Imaging plays a crucial role in diagnosing epidermoid cysts. Typical MRI features include low signal intensity on T1-weighted images, high signal intensity on T2-weighted images, and diffusion restriction on DWI-findings that are characteristic of epidermoid cysts [6]. In our patient, MRI findings were consistent with this classic presentation, further supporting the diagnosis. The cyst encased the basilar artery, left vertebral artery, and left posterior cerebral artery, which is a common feature of epidermoid cysts due to their slow growth and tendency to displace surrounding structures without direct invasion [7]. Additionally, peripheral scattered contrast enhancement in some cases, along with midline shift on imaging, may suggest a large, slowly growing lesion with significant mass effect [8].
The differential diagnosis of CPA lesions based on imaging characteristics is broad and includes vestibular schwannomas, meningiomas, arachnoid cysts, and others. Table 1 summarizes these differential diagnoses based on typical imaging features.
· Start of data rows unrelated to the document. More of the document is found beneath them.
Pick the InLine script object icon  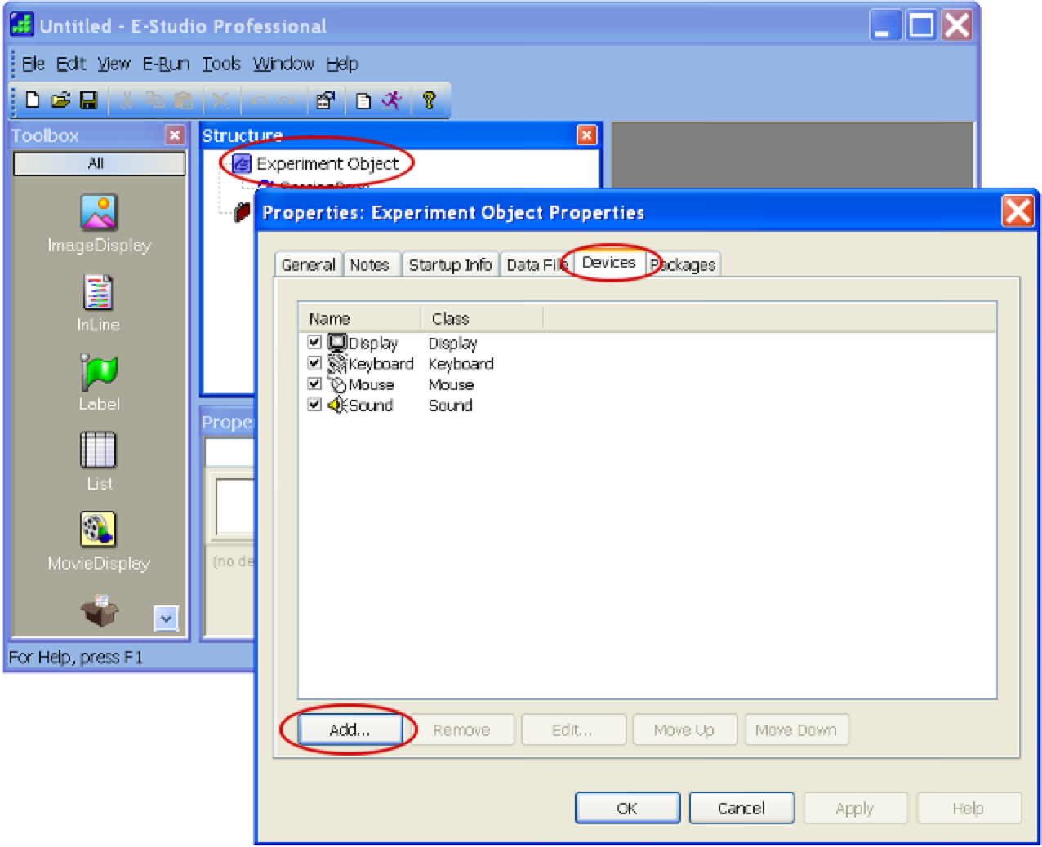point(98,292)
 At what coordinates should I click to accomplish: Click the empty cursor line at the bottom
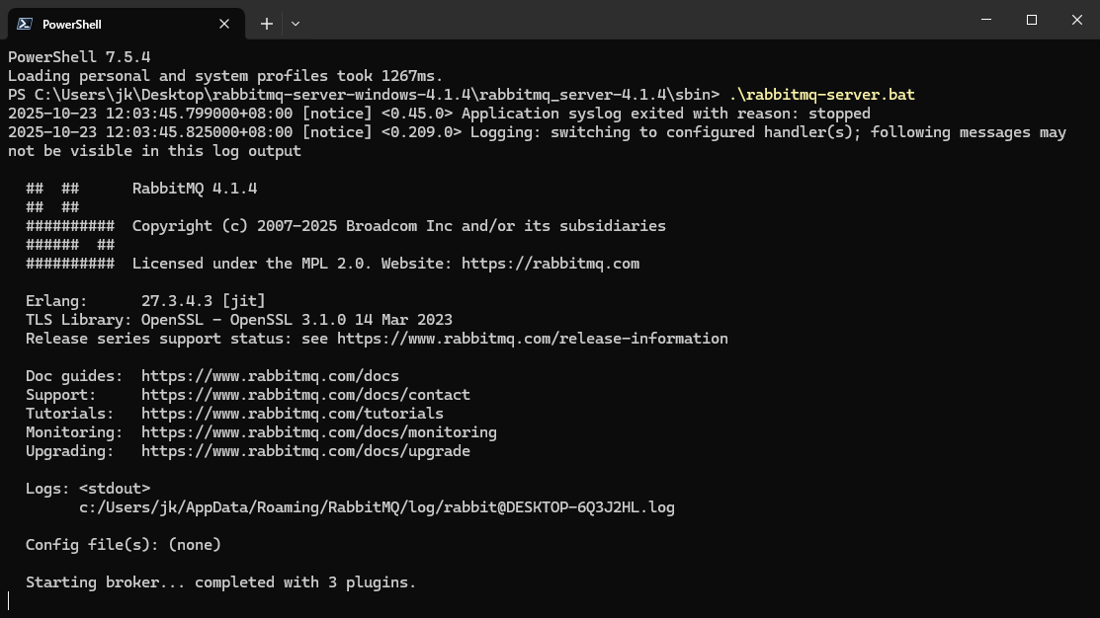296,600
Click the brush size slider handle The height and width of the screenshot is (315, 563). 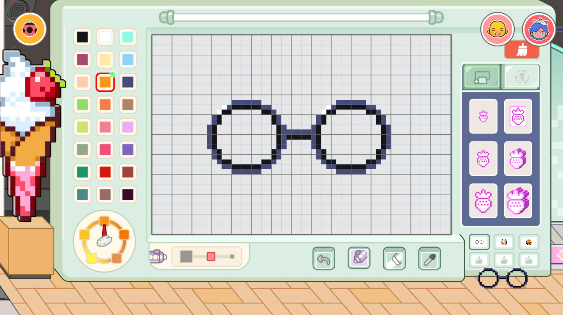(x=211, y=256)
Understanding the subtle differences between these pathologies is essential for accurate diagnosis and appropriate management. Epidermoid cysts, in particular, may be mistaken for other lesions, but their characteristic MRI features - especially diffusion restriction on DWI and absence of enhancement - can help distinguish them from malignant tumors [9].
Surgical management remains the gold standard and mainstay of treatment for epidermoid cysts, with total excision being the most definitive approach. In cases where complete resection is not feasible due to the cyst’s adherence to critical neurovascular structures [10], as in our patient, a residual cyst may remain, and close follow-up is essential. Monitoring should continue for up to five years due to the slow growth rate of these cysts [10,11].
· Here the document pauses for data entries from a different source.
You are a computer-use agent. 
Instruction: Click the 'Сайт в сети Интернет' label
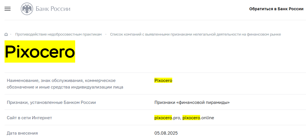(x=30, y=118)
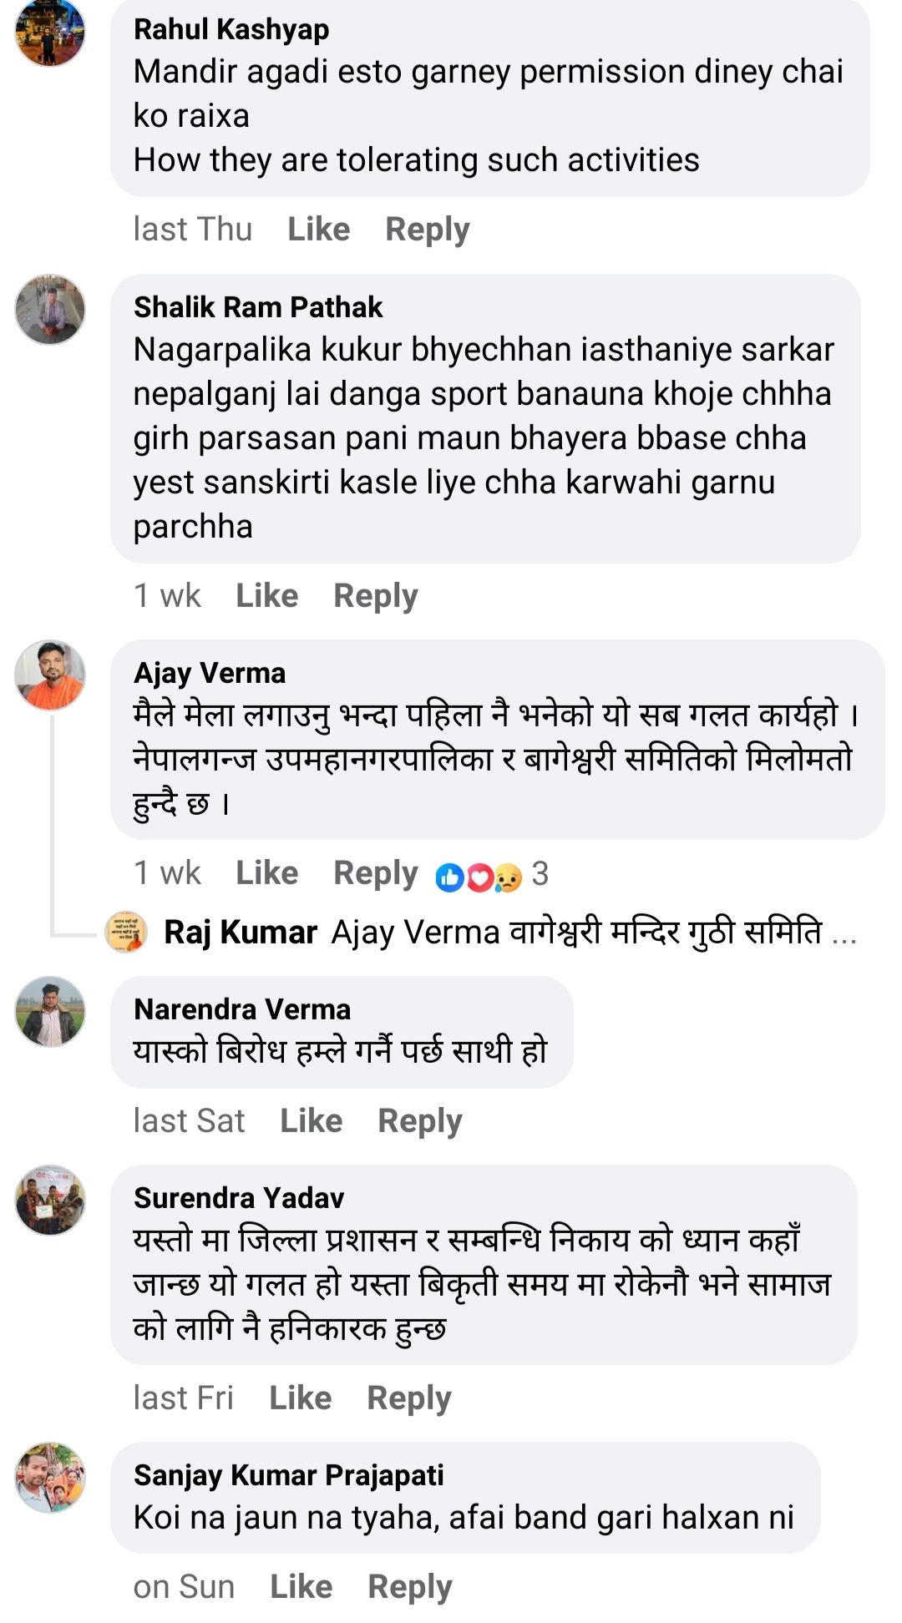Open Rahul Kashyap's profile picture
This screenshot has width=902, height=1623.
click(x=50, y=33)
In our case, the patient exhibited transient cerebellar signs, likely due to postoperative changes and edema. These symptoms resolved within two weeks, and follow-up imaging showed significant improvement, including resolution of the midline shift and normalization of ventricular size [11]. Persistent hearing loss was noted, likely due to irreversible damage to the vestibulocochlear nerve from prolonged compression [11]. This underscores the importance of early intervention to prevent permanent neurological sequelae, especially when symptoms such as hearing loss are the primary presenting complaint.
Despite the rarity of epidermoid cysts, it is critical for clinicians, particularly those in ENT and Neurosurgery, to maintain a high index of suspicion when encountering unexplained hearing loss, whether isolated or accompanied by other neurological signs. Timely imaging and referral to a multidisciplinary team can lead to earlier diagnosis and more favorable outcomes, as demonstrated in this case.
Conclusions
This case of a large epidermoid cyst presenting with isolated unilateral hearing loss highlights the rarity of such presentations, particularly in the context of a cyst of this size and extent. Despite the encasement, displacement, and kinking of multiple structures, hearing loss was the only presenting symptom. This emphasizes the importance of a thorough diagnostic evaluation. Early identification and timely intervention can help mitigate the neurological consequences of these lesions. Surgical resection is the mainstay of management, but complete excision may not always be possible, as the goal is not to induce deficits in the patient but to remove the lesion and prevent further growth and compression of neurovascular structures. However, cases with residual cyst or subtotal resection require careful monitoring, and follow-up remains crucial to prevent recurrence and manage long-term complications.